Figure 3. HPV11 variant tree topologies and pairwise comparisons of individual complete genomes

A ML phylogenetic tree was constructed from 32 HPV11 aligned complete genomes as described in Figure 2. Distinct sublineages (i.e., termed A1 and A2) were inferred from the tree topology and nucleotide sequence differences in the range of ~ 0.5%. The percent nucleotide sequence differences were calculated for each HPV11 isolate compared to all other HPV11 isolates based on the complete genome nucleotide sequences and are shown in the panel to the right of the phylogeny. Values for each comparison of a given isolate are connected by lines and the comparison to self is indicated by the 0% difference point.

Figure 4. Alpha-10 phylgenetic tree showing representative types and variant lineages/sublineages

A maximum likelihood tree was constructed using RAxML HPC v7.2.8 (23) inferred from the global alignment of complete genome nucleotide sequences linearized at the first ATG of the E1 ORF. Representative alpha-8 HPV types, HPV7 (NCBI accession number NC_001595), HPV40 (NC_001589), HPV43 (NC_005349) and HPV91 (NC_004085), were set as the outgroup and are shown by grey dashed lines.
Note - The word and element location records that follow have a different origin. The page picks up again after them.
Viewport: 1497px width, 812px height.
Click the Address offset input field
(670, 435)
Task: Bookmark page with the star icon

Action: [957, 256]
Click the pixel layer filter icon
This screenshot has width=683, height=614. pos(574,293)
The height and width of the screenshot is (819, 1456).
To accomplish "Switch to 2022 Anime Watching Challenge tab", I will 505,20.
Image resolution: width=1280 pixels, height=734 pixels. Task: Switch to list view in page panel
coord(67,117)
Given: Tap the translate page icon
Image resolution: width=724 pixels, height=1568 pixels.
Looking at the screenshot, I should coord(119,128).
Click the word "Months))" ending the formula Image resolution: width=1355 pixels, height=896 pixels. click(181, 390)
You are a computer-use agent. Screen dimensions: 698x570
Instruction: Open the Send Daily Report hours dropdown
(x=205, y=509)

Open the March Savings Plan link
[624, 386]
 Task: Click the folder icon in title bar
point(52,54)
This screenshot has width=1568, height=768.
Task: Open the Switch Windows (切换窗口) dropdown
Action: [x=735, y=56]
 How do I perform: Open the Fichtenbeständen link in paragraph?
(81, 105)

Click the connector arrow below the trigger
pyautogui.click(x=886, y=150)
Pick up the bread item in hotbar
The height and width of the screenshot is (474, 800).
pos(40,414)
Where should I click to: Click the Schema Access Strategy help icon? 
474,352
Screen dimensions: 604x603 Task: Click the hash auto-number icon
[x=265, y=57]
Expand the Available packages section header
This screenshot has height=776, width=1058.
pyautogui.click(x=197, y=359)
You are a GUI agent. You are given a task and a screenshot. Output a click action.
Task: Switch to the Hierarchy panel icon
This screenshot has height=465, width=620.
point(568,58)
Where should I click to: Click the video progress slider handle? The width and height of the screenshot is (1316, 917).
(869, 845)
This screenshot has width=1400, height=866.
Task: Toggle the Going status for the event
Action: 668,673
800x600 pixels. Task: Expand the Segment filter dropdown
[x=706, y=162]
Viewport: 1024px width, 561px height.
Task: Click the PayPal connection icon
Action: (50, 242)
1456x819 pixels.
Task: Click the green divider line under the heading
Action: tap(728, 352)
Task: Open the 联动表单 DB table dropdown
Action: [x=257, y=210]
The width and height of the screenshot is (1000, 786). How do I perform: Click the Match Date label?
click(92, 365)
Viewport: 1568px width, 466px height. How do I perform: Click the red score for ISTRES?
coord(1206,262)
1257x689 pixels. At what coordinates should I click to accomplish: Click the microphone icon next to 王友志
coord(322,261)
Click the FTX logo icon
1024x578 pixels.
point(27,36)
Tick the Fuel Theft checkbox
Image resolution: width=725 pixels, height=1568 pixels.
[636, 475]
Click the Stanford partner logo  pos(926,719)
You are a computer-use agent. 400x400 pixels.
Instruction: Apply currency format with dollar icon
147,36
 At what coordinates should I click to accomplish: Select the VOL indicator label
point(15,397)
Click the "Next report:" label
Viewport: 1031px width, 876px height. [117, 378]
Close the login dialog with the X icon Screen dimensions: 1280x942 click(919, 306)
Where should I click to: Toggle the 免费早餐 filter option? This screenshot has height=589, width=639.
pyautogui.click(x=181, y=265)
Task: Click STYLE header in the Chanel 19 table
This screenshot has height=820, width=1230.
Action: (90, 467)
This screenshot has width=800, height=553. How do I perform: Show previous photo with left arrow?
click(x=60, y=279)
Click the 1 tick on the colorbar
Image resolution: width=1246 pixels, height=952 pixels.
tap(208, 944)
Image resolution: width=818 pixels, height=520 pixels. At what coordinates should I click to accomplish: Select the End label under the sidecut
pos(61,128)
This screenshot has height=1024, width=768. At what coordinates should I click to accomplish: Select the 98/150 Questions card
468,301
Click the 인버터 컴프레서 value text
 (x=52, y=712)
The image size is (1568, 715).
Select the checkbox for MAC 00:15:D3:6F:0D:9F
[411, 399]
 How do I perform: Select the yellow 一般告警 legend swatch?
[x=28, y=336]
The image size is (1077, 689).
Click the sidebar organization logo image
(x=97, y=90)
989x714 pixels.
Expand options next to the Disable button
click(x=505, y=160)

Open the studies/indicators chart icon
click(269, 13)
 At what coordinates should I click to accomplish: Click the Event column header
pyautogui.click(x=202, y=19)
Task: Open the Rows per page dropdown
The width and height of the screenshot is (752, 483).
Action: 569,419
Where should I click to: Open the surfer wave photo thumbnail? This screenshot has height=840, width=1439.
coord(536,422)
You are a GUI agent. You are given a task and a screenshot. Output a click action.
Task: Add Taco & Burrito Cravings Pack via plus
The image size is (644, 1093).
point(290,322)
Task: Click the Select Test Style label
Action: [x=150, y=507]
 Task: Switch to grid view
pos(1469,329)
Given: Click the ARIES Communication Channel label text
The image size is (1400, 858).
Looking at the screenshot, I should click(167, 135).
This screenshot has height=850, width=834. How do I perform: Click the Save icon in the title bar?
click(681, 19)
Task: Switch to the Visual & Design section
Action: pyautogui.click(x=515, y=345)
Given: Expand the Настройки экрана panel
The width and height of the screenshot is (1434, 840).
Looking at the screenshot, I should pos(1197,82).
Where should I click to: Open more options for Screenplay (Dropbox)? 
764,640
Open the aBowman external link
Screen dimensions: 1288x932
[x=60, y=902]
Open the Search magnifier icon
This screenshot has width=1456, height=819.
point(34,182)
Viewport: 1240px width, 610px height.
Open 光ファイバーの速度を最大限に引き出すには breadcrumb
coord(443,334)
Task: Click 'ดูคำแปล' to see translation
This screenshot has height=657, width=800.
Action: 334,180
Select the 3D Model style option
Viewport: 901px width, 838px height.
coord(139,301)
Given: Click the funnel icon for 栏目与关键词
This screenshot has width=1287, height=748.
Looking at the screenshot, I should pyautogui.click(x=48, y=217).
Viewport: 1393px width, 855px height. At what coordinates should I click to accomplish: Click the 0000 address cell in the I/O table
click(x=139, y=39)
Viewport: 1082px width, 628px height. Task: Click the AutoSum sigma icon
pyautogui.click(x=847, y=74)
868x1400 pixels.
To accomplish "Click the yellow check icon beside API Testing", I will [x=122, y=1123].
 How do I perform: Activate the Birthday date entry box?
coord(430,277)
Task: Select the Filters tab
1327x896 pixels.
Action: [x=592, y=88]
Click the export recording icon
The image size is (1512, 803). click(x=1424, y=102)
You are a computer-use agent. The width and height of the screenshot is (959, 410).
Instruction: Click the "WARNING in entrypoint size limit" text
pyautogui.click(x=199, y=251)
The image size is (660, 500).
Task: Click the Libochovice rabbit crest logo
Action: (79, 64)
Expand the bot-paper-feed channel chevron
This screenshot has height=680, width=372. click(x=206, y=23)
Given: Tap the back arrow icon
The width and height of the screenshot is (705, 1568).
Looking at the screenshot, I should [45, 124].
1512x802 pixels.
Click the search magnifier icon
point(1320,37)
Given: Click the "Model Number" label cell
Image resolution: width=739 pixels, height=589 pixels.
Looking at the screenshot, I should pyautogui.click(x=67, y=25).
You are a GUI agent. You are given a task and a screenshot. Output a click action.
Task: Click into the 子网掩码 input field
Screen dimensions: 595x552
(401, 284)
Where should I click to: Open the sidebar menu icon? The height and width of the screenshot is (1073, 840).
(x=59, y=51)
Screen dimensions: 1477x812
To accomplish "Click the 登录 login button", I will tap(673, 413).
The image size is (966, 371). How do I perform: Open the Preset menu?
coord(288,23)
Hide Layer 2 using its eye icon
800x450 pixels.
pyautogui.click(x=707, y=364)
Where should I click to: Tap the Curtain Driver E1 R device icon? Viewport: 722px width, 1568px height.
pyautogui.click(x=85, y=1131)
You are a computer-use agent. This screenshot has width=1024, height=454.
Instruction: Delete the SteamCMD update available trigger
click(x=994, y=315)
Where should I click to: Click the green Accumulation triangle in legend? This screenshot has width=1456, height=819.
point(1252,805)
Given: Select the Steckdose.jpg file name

The shaded areas represent groupings of lineages and sublineages of HPV6 and HPV11. The length of dashed and solid lines represent distance between clades, although the number of changes is different for these two lines; the scale is indicated in the upper left corner of the figure. The GenBank accession numbers of alpha-10 HPV types are listed in the brackets following each variant: HPV6∣A (X00203), HPV6∣B1 (FR751337), HPV6∣B2 (FR751328), HPV6∣B3 (L41216), HPV11∣A1 (M14119), HPV11∣A2 (FN907962), HPV13∣A (X62843), HPV13∣B (DQ344807), HPV44 (U31788), HPV44s (U31791), HPV74 (AF436130).